20. The analyte monitoring system of claim 19, wherein the memory further comprises instructions that, when executed by the processor, cause the controller to generate a signal in response to a measured current flowing to the working electrode during the at least one integrity check exceeding a first predetermined ampere or being less than a second predetermined ampere.

21. The analyte monitoring system of claim 20, wherein during the at least one integrity check, the first predetermined ampere is at least 2% greater than the quotient of the difference between the working electrode voltage and the second guard ring voltage and the resistance of the reference resistor, and the second predetermined ampere is at least 2% less than the quotient of the difference between the working electrode voltage and the second guard ring voltage and the resistance of the reference resistor.

22. The analyte monitoring system of claim 19, wherein the analyte sensor has a reference electrode, and wherein the memory further includes instructions that, when executed by the processor, cause the controller to apply a reference electrode voltage equal to the first reverse electrode voltage to the reference electrode during the at least one integrity check.

23. A method for operating an analyte monitoring system, comprising: Provides analyte sensors with working and counter electrodes; Provide a protective ring around at least a portion of the contact area of ​​the working electrode; A reference resistor is provided between the working electrode and the guard ring; Provide instructions to the control input of the working electrode source to apply a working electrode voltage to the working electrode; Provide another instruction to the control input of the reverse electrode source to selectively apply one of a first reverse electrode voltage and a second reverse electrode voltage to the reverse electrode, wherein the first reverse electrode voltage is not equal to the working electrode voltage and the second reverse electrode voltage is equal to the working electrode voltage; Provide another instruction to the control input of the protection source to apply a protection ring voltage to the protection ring, wherein the protection ring voltage is equal to or not equal to the working electrode voltage; as well as An integrity check is performed by measuring the current flowing to the working electrode to determine whether the analyte monitoring system is faulty based on the measured current. The working electrode source, the reverse electrode source, and the protection source are separate sources, and each includes an output and a control input connected to the controller.

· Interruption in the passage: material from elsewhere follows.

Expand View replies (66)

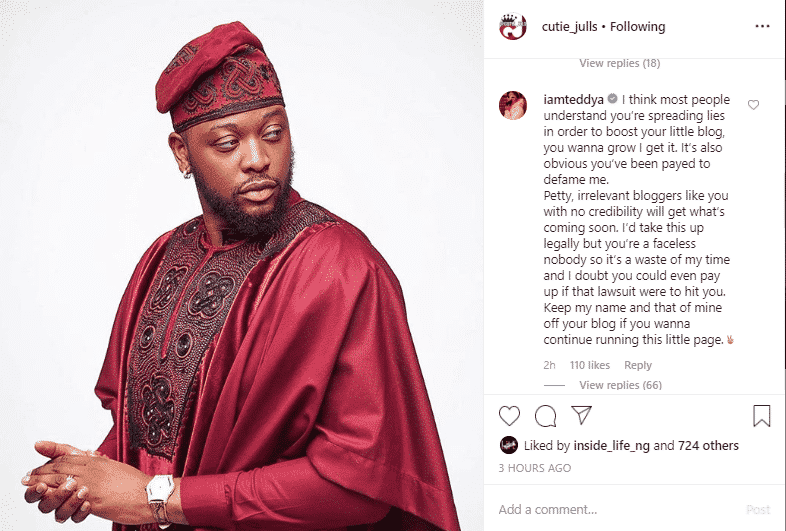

24. The method of claim 23, further comprising measuring the analyte concentration by: Applying a first counter-electrode voltage to the counter-electrode, wherein the first counter-electrode voltage is not equal to the working electrode voltage, and A first protection ring voltage is applied to the protection ring, wherein the first protection ring voltage is equal to the working electrode voltage.

25. The method of claim 23, further comprising performing the first integrity check by: Apply the second counter electrode voltage to the counter electrode, and A first guard ring voltage is applied to the guard ring. The voltage of the second reverse electrode and the voltage of the first guard ring are equal to the voltage of the working electrode.

26. The method of claim 23, further comprising performing a second integrity check by: A second counter-electrode voltage is applied to the counter-electrode, wherein the second counter-electrode voltage is equal to the working electrode voltage, and A second protection ring voltage is applied to the protection ring, wherein the second protection ring voltage is not equal to the working electrode voltage.